A metric which accounts for unbalanced classes is the macro F1-score. Generally, an F1-score balances precision and recall to punish models that either miss too many true cases (low recall) or produce too many false positives (low precision). A high F1-score indicates a model is good at classifying true cases without causing too many false positives. A macro F1-score is used for multi-class cases because it computes the F1-score separately for each class and then averages those three scores. This method works better than accuracy for imbalanced classes because it treats all classes equally, regardless of how many examples they have. In this case, macro F1 will emphasize how well the model identifies suspect and pathological fetuses, not just the majority healthy class. 

In [None]:
accs = np.array([metrics.accuracy_score(y_test, dt_preds), 
                 metrics.accuracy_score(y_test, ab_preds), 
                 metrics.accuracy_score(y_test, rf_preds)])
f1s = np.array([metrics.f1_score(y_test, dt_preds, average='macro'), 
                metrics.f1_score(y_test, ab_preds, average='macro'), 
                metrics.f1_score(y_test, rf_preds, average='macro')])
models = np.array(['DecisionTree', 'AdaBoost', 'RandomForest'])
df = pd.DataFrame({'Model': models,
              'Accuracy': accs,
              'F1_macro': f1s})
df

In [None]:
x = np.arange(3)  
fig, ax = plt.subplots(figsize=(7,4))
ax.bar(x - width/2, df['Accuracy'], width, 
       label='Accuracy', color = 'darkblue')
ax.bar(x + width/2, df['F1_macro'], width, 
       label='Macro F1', color = 'darkorange')
ax.set_ylabel('Metric Value')
ax.set_title('Model Comparisons with Accuracy and Macro F1')
ax.set_xticks(x)
ax.set_xticklabels(models)
ax.set_ylim(0, 1)
ax.legend()
plt.show()

## Analysis 
The Random Forest model achieved the best overall performance, with an accuracy of 0.927 and a macro F1-score of 0.861, outperforming both the single Decision Tree and AdaBoost. The Decision Tree also performed well (accuracy 0.908, F1_macro 0.833), demonstrating that a single interpretable tree can capture much of the structure in the CTG dataset. AdaBoost, on the other hand, performed significantly worse (accuracy 0.798, F1_macro 0.419), likely due to the small dataset size or sensitivity to noisy cases. 
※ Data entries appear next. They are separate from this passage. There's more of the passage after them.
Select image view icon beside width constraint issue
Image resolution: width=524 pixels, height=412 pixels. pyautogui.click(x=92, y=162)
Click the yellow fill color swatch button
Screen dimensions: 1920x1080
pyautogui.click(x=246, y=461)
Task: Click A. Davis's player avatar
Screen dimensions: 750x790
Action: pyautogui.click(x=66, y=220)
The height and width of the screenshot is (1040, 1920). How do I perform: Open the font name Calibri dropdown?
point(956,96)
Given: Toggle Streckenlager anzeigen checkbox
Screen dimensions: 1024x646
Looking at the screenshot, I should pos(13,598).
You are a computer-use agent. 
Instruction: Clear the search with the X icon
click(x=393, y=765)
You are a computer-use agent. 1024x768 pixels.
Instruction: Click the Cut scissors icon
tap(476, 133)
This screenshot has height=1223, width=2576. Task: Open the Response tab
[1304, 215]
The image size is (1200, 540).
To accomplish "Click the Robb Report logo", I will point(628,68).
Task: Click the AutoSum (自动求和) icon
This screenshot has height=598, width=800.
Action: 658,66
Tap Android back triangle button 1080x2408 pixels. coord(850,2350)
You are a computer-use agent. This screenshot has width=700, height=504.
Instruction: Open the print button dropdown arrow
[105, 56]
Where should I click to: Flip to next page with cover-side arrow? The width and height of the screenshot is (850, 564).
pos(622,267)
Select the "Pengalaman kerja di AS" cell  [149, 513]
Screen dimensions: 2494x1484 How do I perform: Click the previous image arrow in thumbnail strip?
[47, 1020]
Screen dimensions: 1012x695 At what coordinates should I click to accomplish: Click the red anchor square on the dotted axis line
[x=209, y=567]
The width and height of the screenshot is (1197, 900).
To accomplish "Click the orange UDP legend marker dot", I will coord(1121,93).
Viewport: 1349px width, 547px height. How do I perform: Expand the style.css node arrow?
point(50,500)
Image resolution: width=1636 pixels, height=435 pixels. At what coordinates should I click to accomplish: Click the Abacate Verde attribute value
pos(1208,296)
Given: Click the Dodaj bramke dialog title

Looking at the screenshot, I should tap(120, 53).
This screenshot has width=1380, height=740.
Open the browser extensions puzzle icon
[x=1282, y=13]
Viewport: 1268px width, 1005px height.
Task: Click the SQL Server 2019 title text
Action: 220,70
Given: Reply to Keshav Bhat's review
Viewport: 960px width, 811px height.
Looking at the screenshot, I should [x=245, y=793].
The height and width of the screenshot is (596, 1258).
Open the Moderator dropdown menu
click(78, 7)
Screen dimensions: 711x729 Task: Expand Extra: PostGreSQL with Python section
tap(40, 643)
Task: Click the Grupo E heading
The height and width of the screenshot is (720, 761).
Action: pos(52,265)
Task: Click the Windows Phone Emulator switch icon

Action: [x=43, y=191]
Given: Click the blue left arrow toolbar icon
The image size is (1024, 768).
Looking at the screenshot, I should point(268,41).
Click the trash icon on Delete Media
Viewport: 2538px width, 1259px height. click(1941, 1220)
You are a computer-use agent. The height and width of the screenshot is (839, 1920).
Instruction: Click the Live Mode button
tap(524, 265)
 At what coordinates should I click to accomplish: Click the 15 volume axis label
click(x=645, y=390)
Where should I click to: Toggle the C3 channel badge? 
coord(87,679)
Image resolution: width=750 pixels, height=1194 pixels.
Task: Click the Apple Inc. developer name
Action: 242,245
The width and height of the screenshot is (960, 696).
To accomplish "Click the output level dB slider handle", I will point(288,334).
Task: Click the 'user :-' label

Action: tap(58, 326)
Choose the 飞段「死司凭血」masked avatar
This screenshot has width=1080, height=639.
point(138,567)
These results highlight that ensembles can improve robustness: Random Forest reduces variance through bagging and generalizes better than a single tree. In terms of interpretability, the single Decision Tree is the easiest to visualize and explain, making it useful for clinical contexts, while Random Forest and AdaBoost are harder to interpret directly. However, both ensembles allow for analysis of feature importance, which can provide insight into the most influential CTG features for making predictions.

In [None]:
fi_df = pd.DataFrame({'Feature': X_train.columns, 
                      'Importance': rf.feature_importances_})
fi_df = fi_df.sort_values(by='Importance', ascending=True)
plt.barh(fi_df['Feature'], fi_df['Importance'], color='darkgreen')
plt.xlabel('Importance')
plt.title('Random Forest Feature Importance')
plt.show()

The Random Forest model identified several CTG features as particularly important for predicting fetal health. The most influential features were abnormal_short_term_variability, percentage_of_time_with_abnormal_long_term_variability, and mean_value_of_short_term_variability, indicating that both short-term and long-term variability metrics are key indicators of fetal well-being. 

## Conclusion 

Altogether, the Random Forest model not only demonstrated the highest predictive performance among the three classifiers but also provides a valuable tool for real-world fetal health assessment. By accurately identifying cases as normal, suspect, or pathological, the model could assist obstetricians in prioritizing high-risk pregnancies and supporting timely clinical interventions. The ability to quantify feature importance further enhances its practical utility, allowing clinicians to understand which aspects of a CTG most strongly influence predictions. While not as immediately interpretable as a single Decision Tree, the combination of high accuracy, robustness to variance, and insight into key features makes Random Forest a promising model for aiding decision-making in prenatal care.